Figure 2.

Transfection of MDDCs with miR‐650 pre‐miR in MDDCs reduces mRNA levels of ISGs. Top three transcripts regulated in MDDCs transfected with miR‐650 pre‐miR (see Table 1) were chosen for further validation. (A) Gene expression levels of CXCL10, IFIT2, and GCH1 were measured using qRT‐PCR, normalized to GAPDH and expressed relative to scramble control. qRT‐PCR measurements were performed in triplicate and data are shown as mean ± SEM and are pooled from three independent donors. (B) Schematic representation of the miR‐650:IFIT2 duplex with the miRNA seed marked in bold. (C) Dual luciferase reporter assay testing the responsiveness of pmiR‐Glo vectors containing CXCL10, IFIT2, or GCH1 3′UTR sequences to miR‐650 pre‐miR. The empty vector served as negative control.
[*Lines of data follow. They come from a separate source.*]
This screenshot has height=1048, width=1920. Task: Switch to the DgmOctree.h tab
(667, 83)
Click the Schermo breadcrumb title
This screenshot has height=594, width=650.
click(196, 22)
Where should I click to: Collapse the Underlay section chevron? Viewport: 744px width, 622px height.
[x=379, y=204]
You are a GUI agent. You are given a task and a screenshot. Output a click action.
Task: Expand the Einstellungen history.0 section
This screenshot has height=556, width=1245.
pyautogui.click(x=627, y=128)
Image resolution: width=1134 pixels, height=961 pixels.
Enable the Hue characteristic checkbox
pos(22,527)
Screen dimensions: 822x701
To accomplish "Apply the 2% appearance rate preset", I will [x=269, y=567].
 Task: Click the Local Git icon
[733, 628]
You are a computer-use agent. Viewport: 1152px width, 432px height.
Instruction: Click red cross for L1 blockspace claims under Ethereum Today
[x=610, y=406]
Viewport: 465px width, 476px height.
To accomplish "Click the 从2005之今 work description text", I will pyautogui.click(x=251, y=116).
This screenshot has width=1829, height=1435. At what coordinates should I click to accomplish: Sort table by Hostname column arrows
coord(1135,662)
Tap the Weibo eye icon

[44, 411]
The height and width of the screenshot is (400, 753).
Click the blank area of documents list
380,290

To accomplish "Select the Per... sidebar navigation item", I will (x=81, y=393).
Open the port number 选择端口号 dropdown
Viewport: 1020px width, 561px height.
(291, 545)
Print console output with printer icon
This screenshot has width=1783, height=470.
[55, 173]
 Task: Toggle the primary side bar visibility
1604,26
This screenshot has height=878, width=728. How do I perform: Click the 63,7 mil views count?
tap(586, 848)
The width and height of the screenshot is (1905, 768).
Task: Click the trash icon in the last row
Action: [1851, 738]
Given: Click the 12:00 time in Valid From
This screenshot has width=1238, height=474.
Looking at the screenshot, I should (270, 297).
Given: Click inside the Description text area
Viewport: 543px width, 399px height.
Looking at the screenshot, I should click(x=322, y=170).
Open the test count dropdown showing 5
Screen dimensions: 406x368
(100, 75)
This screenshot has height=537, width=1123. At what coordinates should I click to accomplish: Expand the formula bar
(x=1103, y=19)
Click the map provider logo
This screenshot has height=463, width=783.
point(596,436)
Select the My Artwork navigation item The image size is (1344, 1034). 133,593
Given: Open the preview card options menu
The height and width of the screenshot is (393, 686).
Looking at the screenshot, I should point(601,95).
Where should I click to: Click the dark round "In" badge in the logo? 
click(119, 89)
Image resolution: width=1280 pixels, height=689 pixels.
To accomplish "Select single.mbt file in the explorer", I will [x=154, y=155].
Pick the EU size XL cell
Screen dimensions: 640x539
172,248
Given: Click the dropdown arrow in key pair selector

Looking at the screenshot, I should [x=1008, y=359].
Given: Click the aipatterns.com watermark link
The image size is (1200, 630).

Firefly activity was normalized to Renilla and is expressed relative to control pre‐miRNA. Measurements were performed in triplicates or quadruplicates and data are represented as mean ± SEM from three independent experiments. (D) Table highlighting ISGs that were significantly regulated by miR‐650 pre‐miR on a transcriptional level, including fold changes and in silico target site information (b.s.: binding sites, FC: fold change). (A and C) Statistical significance was tested using a paired Student's t‐test (*p < 0.05).